Keşiş Dağına Uludağ adının veren, sonra da Uludağ soyadını alan Dr. Osman Şevki Uludağ'ı, dağa adını verişinin 100. yılında, Bursa Büyükşehir Belediyesi Kent Tarihi ve Tanıtımı Dairesi Başkanlığı ile Arşiv Şube Müdürlüğü tarafından hazırlanan ve Bursa Kent Müzesi'nde izlenime açılan "Uludağ 100 Yaşında" sergisi ile andık.
Sergide Bursa Büyükşehir Belediyesi ve Dr. Osman Şevki Uludağ'ın kızı Ela'nın torunu İrem Ela Yıldızeli katkılarıyla ve Samet Altıntaş'ın yayına hazırlamasıyla ortaya çıkan "Osman Şevki Uludağ • Çok Yönlü Bir Cumhuriyet Aydını" kitabı ile Dr. Osman Şevki Uludağ'ın diğer kızı Emel'in torunu Sinem Çelebioğlu'nun yazdığı "Dağın Kızı • Dr. Osman Şevki Uludağ'ın İzinde" kitabı tanıtıldı.
Sergi açılışında konuşan Büyükşehir Belediye Başkanı Mustafa Bozbey, Bursa’nın çok fazla değere sahip olduğunu ancak öne çıkarılamadığını söyledi. Kentin sahip olduğu değerleri öncelikle Bursalıların bilmesi gerektiğini belirten Başkan Bozbey, Uludağ’ın bugün bile tam olarak bilinemediğini dile getirerek, “Uludağ’ı sadece bir kayak merkezi olarak görmemeliyiz. Çocuğundan yaşlısına herkesin Uludağ’ın aslında ne olduğunu ve ne anlama geldiğini bilmesi gerekir .Ne yazık ki Uludağ’ı bu zamana kadar hor kullanmışız. Planlayamamışız. Uludağ gibi bir kıymeti, turizm alanı olarak da değerlendirememişiz. 3-4 ay turizm var. Geri kalan 8 ay Uludağ’ı değerlendiremiyoruz. Bu konuda çalışıyoruz. 17’nci yüzyılda Avrupalı gezginlerin uğradığı Uludağ’ın değerini yeniden kazanmalıyız. Uludağ’ı doğal güzellikleriyle korumak ve kollamak zorundayız." dedi.

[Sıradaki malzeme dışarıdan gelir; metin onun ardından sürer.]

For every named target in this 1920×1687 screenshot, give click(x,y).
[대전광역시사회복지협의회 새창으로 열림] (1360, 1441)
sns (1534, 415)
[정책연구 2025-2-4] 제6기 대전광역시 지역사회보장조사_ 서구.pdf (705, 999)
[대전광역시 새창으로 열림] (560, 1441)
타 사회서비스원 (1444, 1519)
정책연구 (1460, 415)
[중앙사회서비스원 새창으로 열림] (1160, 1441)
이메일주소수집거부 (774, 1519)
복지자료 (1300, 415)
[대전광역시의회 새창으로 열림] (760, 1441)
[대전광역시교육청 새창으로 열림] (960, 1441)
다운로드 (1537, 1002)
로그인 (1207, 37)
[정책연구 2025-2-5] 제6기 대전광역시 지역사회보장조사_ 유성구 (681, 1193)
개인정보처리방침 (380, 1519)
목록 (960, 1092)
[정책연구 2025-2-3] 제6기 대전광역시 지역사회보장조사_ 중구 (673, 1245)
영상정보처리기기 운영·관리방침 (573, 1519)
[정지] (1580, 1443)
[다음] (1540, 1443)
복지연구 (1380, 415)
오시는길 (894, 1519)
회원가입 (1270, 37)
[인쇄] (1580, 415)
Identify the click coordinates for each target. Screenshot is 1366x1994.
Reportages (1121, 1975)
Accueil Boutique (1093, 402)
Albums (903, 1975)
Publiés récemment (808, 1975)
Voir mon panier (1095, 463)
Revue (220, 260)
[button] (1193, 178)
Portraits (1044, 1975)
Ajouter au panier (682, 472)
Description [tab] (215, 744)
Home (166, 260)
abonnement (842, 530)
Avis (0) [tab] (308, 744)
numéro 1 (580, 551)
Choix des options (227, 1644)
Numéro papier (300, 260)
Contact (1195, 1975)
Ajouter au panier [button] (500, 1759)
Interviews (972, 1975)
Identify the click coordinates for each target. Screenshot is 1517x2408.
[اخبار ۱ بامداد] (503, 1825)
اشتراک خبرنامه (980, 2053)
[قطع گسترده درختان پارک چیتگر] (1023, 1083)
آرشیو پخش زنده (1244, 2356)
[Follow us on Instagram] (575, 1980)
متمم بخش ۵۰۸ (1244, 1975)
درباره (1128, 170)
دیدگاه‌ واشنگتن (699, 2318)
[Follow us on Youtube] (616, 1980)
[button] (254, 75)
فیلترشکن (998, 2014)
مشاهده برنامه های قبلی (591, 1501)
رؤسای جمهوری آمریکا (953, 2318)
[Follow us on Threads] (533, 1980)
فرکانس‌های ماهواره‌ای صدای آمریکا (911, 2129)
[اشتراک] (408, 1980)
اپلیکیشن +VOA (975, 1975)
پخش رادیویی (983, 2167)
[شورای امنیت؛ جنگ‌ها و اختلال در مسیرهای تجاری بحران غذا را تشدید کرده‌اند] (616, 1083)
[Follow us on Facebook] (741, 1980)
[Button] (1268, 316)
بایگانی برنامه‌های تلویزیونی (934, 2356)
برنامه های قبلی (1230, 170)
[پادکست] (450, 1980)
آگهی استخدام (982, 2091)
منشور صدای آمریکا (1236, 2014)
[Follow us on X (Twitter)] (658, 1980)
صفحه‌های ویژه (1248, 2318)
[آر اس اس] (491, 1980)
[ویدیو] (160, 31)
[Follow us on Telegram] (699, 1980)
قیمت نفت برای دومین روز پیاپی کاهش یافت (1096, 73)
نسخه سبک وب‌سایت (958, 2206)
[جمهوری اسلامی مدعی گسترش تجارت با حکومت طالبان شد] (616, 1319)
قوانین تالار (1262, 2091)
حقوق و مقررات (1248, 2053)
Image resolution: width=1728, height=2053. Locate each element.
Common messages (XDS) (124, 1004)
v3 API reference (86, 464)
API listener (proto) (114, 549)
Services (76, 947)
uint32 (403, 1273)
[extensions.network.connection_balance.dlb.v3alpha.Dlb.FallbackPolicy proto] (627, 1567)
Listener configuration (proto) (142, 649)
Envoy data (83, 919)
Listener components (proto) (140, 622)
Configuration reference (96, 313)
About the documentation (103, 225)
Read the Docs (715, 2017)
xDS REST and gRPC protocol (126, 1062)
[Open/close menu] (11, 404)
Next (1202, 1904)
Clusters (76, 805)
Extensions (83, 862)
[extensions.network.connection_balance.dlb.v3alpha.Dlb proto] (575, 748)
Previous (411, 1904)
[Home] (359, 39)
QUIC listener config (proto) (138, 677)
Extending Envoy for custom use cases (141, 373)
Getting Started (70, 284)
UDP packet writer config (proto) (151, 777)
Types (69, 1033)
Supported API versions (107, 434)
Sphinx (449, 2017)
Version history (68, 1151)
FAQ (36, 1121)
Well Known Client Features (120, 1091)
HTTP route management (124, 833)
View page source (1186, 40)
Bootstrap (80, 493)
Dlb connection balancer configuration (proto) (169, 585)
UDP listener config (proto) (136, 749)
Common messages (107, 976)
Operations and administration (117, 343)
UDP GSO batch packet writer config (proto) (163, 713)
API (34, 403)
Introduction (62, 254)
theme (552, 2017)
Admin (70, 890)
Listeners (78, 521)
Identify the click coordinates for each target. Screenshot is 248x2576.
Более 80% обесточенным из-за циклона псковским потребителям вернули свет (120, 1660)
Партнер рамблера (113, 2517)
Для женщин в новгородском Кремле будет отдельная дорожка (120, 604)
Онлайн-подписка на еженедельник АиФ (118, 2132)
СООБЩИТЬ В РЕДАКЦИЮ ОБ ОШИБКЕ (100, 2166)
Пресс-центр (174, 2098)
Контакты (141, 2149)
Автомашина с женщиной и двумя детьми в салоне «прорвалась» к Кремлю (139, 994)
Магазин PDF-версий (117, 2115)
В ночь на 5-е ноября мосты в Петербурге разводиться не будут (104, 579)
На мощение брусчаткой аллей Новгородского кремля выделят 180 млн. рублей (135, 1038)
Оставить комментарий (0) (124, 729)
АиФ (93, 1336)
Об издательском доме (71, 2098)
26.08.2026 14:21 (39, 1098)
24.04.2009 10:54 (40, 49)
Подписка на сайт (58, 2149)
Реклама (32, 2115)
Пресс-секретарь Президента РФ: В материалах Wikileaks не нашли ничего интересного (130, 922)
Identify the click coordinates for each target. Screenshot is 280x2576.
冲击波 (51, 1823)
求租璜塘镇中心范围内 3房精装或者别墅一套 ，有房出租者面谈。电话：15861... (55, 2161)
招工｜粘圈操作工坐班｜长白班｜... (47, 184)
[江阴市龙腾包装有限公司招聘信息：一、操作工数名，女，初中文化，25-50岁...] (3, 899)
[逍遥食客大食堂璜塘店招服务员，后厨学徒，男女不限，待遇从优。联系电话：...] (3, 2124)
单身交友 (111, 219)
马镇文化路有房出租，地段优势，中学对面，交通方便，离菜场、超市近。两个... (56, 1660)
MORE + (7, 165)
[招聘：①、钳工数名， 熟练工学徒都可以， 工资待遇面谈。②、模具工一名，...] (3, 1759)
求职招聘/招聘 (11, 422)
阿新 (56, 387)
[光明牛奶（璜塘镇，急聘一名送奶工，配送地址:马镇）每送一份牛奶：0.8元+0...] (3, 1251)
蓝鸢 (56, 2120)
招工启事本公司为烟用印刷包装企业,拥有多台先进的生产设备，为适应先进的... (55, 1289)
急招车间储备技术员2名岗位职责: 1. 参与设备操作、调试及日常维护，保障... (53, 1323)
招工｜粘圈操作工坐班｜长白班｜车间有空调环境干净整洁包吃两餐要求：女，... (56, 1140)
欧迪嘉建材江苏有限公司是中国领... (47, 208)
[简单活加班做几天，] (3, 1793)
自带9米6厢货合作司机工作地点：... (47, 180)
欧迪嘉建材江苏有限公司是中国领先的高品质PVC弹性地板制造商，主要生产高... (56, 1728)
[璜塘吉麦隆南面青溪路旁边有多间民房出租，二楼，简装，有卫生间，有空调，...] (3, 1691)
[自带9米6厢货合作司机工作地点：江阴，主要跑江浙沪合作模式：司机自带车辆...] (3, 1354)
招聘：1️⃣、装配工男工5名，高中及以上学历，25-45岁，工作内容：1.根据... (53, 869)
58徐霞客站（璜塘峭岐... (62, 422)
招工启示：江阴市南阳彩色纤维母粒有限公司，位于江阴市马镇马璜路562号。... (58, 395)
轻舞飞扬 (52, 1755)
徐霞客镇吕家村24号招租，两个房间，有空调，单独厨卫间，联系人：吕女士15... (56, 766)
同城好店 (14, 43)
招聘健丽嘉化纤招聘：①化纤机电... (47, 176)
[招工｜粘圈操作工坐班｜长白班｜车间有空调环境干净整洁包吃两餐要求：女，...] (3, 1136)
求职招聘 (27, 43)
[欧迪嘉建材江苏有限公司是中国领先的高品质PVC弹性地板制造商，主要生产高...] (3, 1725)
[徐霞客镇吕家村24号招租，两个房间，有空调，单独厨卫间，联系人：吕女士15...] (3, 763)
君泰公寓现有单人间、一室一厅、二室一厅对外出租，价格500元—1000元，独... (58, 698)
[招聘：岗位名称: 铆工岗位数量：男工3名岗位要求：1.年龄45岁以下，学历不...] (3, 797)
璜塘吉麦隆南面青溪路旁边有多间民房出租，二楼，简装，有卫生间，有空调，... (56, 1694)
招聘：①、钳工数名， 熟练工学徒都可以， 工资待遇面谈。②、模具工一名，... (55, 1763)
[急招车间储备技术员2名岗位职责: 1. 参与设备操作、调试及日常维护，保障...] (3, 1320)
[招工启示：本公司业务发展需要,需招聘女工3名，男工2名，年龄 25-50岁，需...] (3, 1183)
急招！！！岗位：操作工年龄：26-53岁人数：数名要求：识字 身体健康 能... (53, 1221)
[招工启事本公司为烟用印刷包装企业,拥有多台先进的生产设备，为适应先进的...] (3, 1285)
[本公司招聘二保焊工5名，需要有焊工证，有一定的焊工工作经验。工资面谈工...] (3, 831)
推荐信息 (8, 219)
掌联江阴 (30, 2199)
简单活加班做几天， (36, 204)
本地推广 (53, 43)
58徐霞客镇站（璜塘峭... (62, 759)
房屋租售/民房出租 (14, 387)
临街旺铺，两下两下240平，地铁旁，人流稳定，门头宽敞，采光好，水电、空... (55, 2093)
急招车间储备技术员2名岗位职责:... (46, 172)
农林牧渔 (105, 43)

(15 Temmuz 2023 tarihli haberde der ki: "Resmi Gazete’de Cumhurbaşkanı Recep Tayyip Erdoğan’ın imzasıyla yayımlanan karara göre, Uludağ Milli Parkı sınırlarının Uludağ Alanı sınırları ile çakışan kısımlarının milli park vasfı kaldırıldı. Bu alanda milli park iş ve işlemlerini yürütmek üzere ilgili idarelere tahsis edilmiş olan taşınmazlar Uludağ Alan Başkanlığına devredildi. Söz konusu kararın, 2873 sayılı Milli Parklar Kanunu’nun 3’üncü maddesi gereğince alındığı belirtildi. Karara göre, Uludağ Alan Başkanlığı’nın kurulmasıyla birlikte yapılan görüşmeler neticesinde 13 bin hektar yüzölçümlü Uludağ Millî Parkı’nın yaklaşık 2 bin hektarlık bölümü Uludağ Alanı olarak belirlendi. Alanın doğal sit koruma statülerinde ise herhangi bir değişiklik yapılmadı. Kayak alanlarının bulunduğu çanaklar ve yapılaşmanın olduğu oteller birinci ve ikinci bölge ile Sarıalan ile Çobankaya, Bakacak Uludağ Alan Başkanlığı’nın sınırları içerisine dahil edilirken, buzlu yedi göller ve bölgedeki ormanlık alan Milli Parklarda kaldı.")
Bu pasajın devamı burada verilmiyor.